Hablando a solas, se cubrió el torso con la primera polera que encontró, luego se calzó unos jeans, tirando con fuerza el cierre. Un fuerte dolor la hizo gritar ahogadamente:
- “¡Mierda, me pesque los malditos pendejos!”.
Continúo poniéndose unas zapatillas de tenis. Salió escapando apresuradamente del dormitorio, cuando al mirarlo desde la puerta, decidió ingresar nuevamente y ordenar prolijamente. Dejando todo como estaba, como si se tratara de ocultar las huellas de un crimen.
CAPÍTULO 14
La calma fue regresando lentamente al alterado espíritu de Héctor, mientras conducía sin un destino preestablecido su viejo y además destartalado automóvil. Su cabeza volvía a razonar, tratando de explicar por qué había sido sacado del caso tan abruptamente, cuando se encontraba tan cerca del fin:
- “Son todos unos ineptos. Me sacan justo cuando estoy por llegar a conclusiones importantes. No se dan cuenta que con esto, lo más probable es que el caso termine cerrado como un accidente cualquiera. ¿Qué es más importante el orden jerárquico interno de la institución o el objetivo principal de un policía que es descubrir el delito y aprehender a los malhechores?. Para mi la respuesta es clara, pero para esa tropa de estúpidos parece que no. Ellos se creen milicos, solo se atienen a las instrucciones que reciben de arriba. Ni siquiera les preocupa que aquello afecte seriamente la función policial”.
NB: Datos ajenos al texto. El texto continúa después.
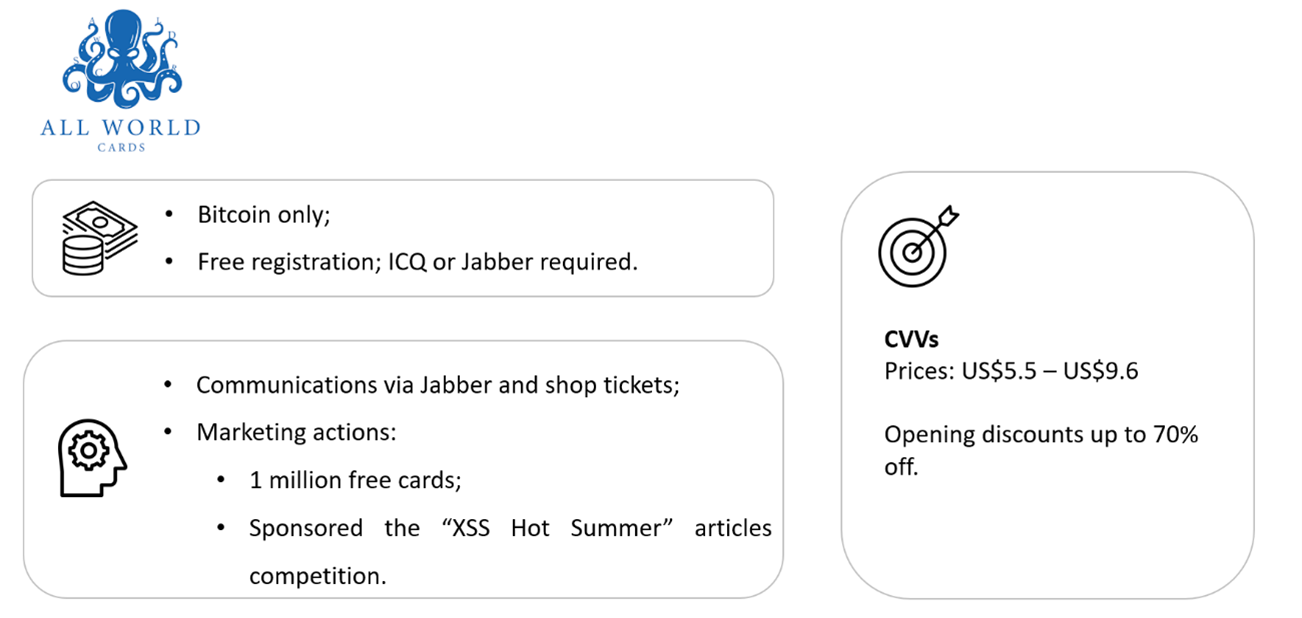Click the 'XSS Hot Summer' articles line
1302x618 pixels.
(x=510, y=528)
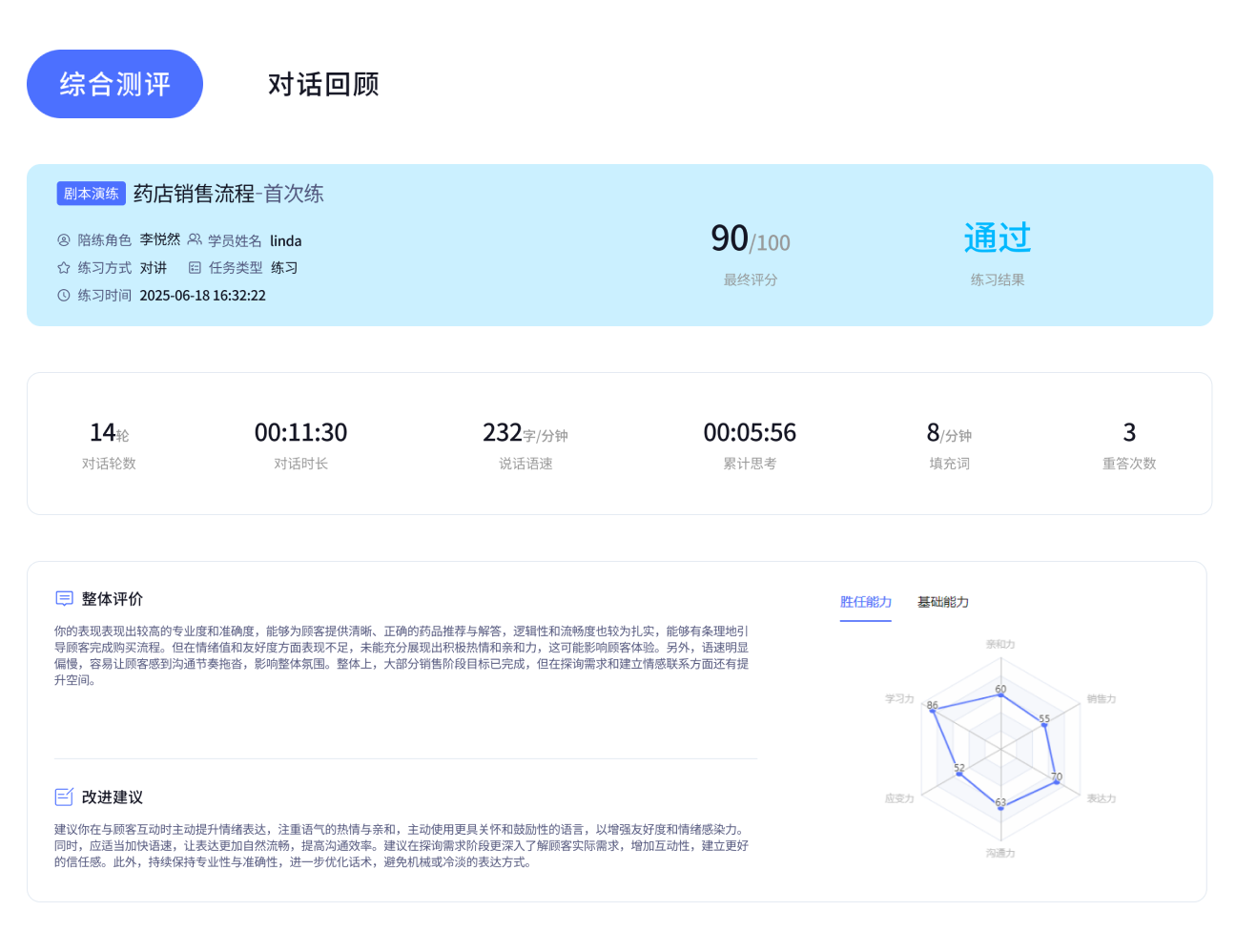Click the group icon next to 学员姓名
Viewport: 1236px width, 952px height.
[x=194, y=239]
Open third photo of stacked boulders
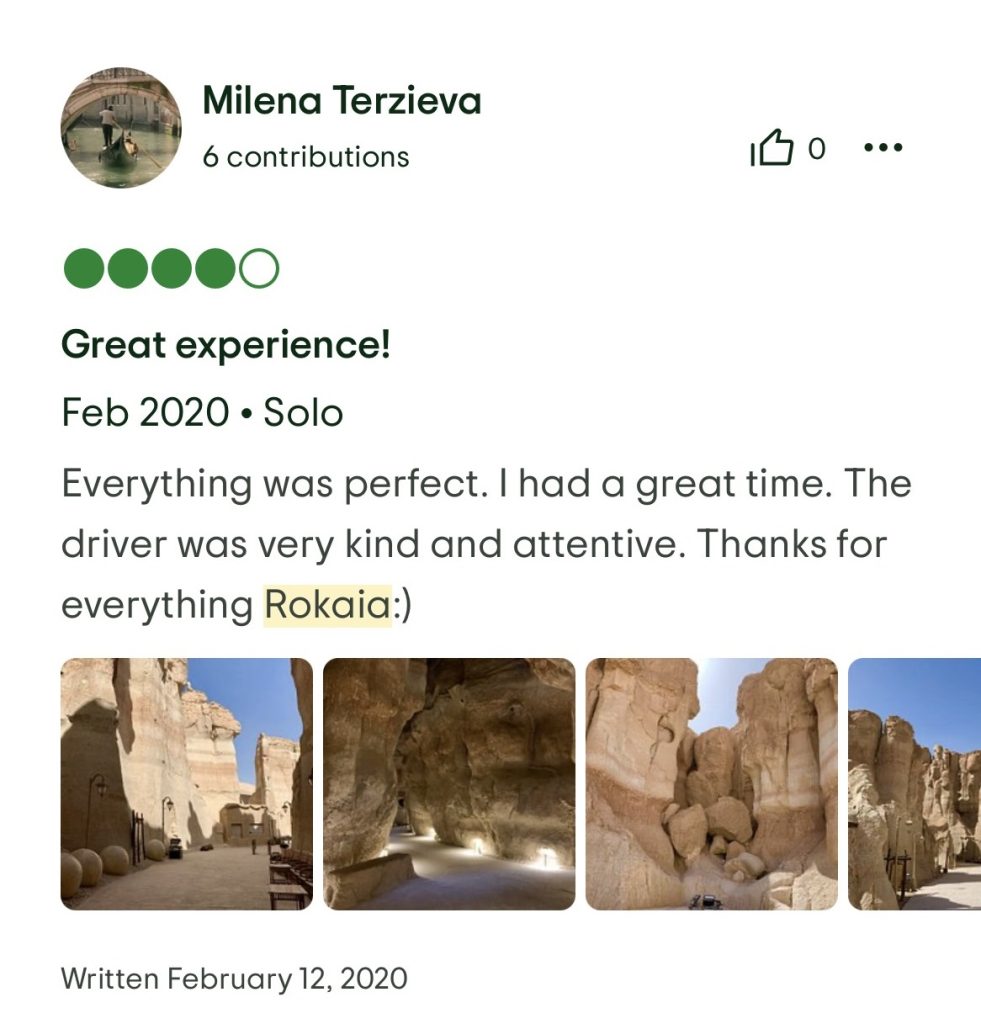 pos(711,784)
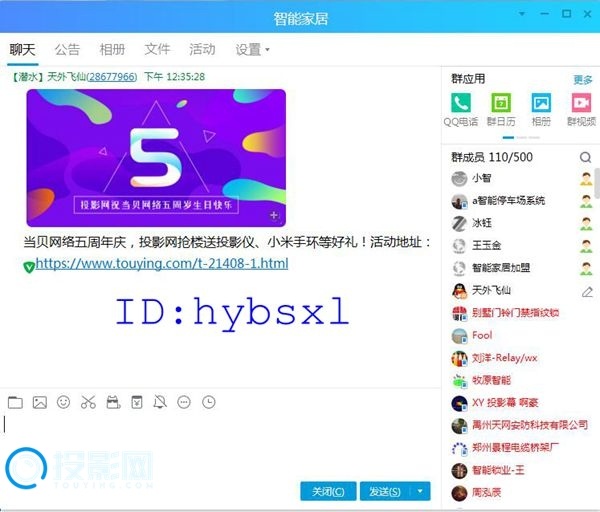The image size is (600, 512).
Task: Expand the title bar dropdown arrow menu
Action: tap(522, 14)
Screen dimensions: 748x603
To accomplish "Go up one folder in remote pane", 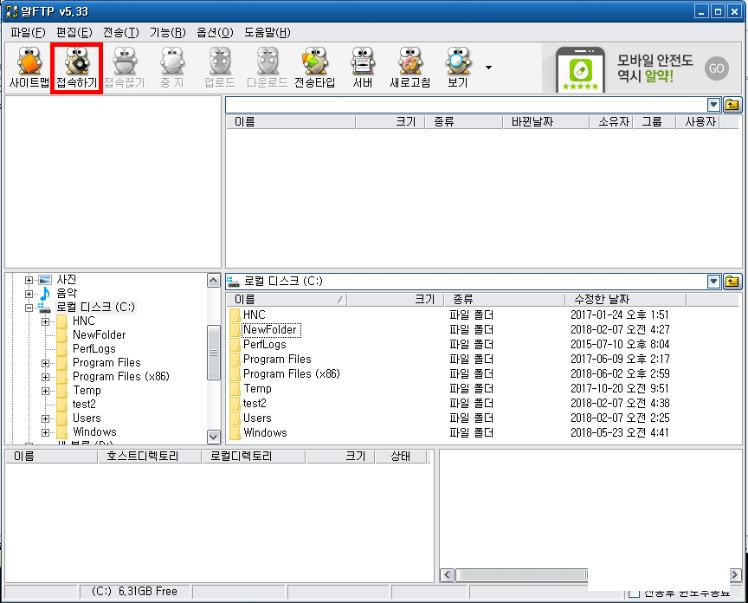I will point(733,104).
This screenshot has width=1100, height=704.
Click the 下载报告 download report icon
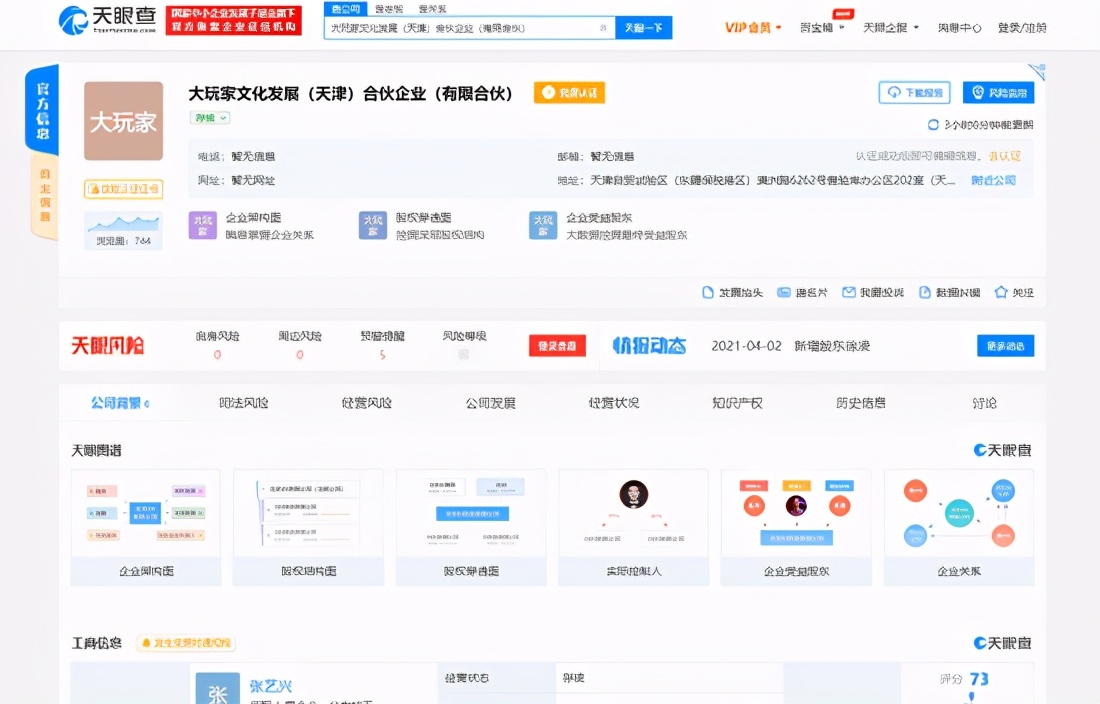click(913, 92)
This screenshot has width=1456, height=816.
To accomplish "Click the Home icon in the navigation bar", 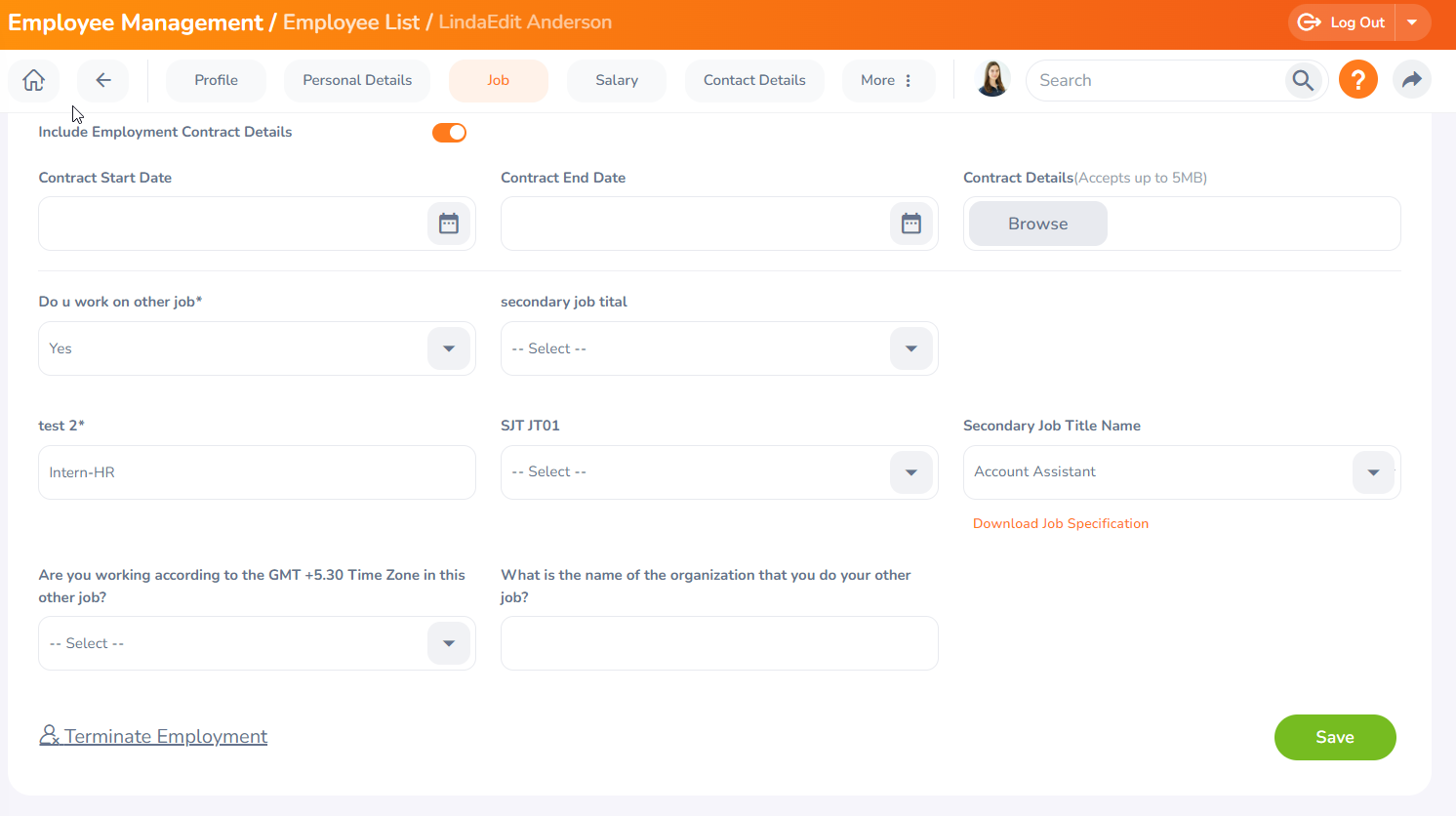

Héctor había alcanzado la convicción que la estructura militarizada de investigaciones no era la más adecuada para cumplir con las funciones propiamente civiles de un policía. En ese instante, resolvió ser fiel a su vocación:
- “¡Yo soy ante todo un policía y no un militar!. Me quedan algunos días antes de tomar aquel avión rumbo a Punta Arenas. Voy a continuar esta investigación mientras disponga de tiempo. Estoy cerca de la verdad, con un poco de suerte dejó establecido el delito que estoy sospechando”.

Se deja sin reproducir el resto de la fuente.